◆ THE TASK ◆
Beginning with the line that contains "Click the サイト情報 note about URL and PHPバージョン", reproduce every line through the end of the records below exactly, and leave the pictures out.

▼

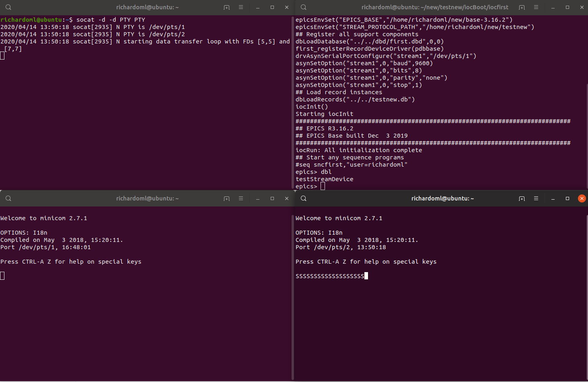Click the scrollbar of the socat terminal
Image resolution: width=588 pixels, height=382 pixels.
click(292, 101)
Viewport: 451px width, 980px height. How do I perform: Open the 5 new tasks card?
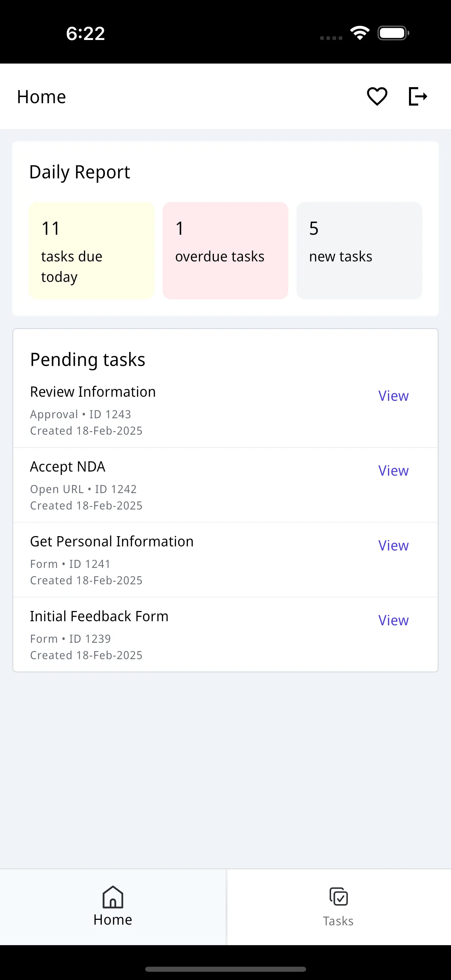pos(359,251)
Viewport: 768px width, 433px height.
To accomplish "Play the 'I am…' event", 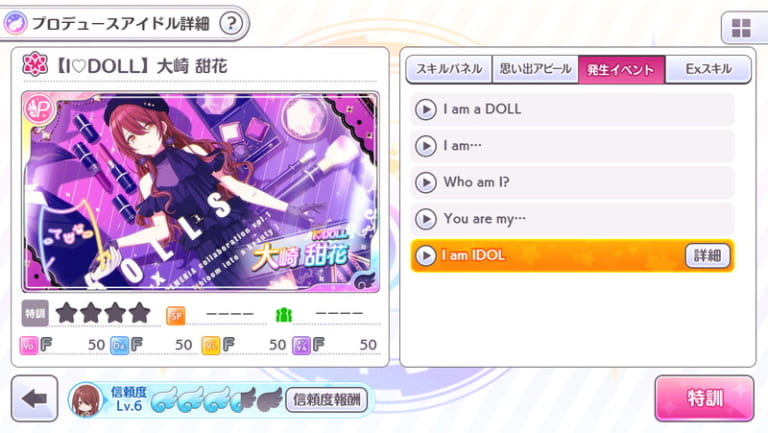I will click(x=426, y=146).
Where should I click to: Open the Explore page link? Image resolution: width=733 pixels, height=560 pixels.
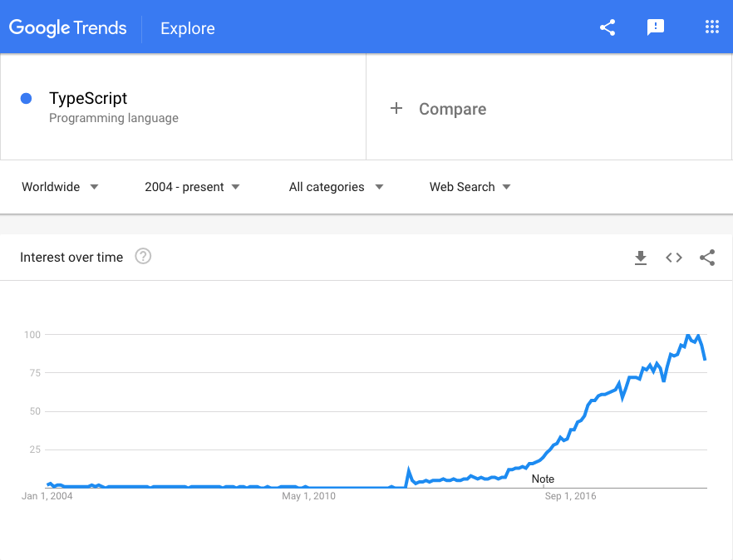click(x=186, y=28)
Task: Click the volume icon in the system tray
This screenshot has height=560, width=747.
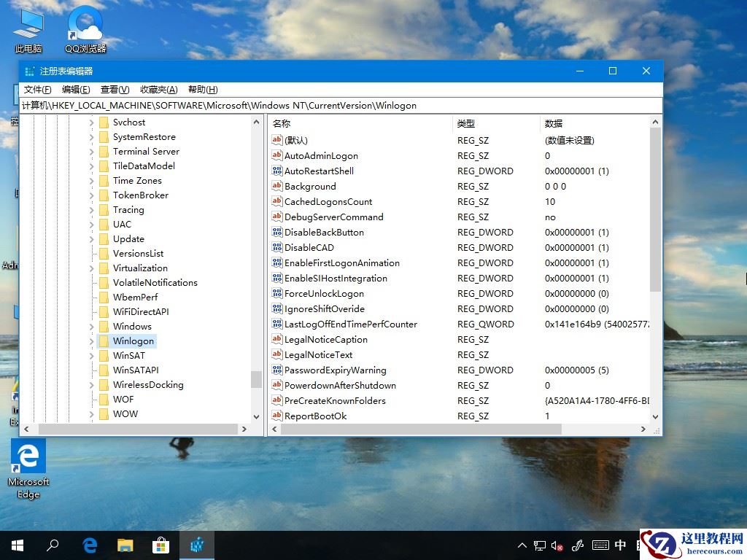Action: (x=557, y=545)
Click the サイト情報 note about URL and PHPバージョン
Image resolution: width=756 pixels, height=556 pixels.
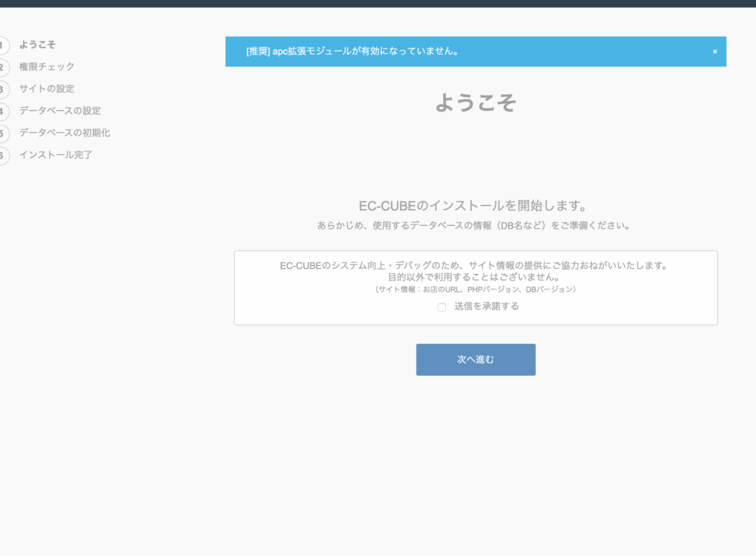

▲

◆ ANSWER TO THE PROBLEM ◆
Click the サイト情報 note about URL and PHPバージョン
Image resolution: width=756 pixels, height=556 pixels.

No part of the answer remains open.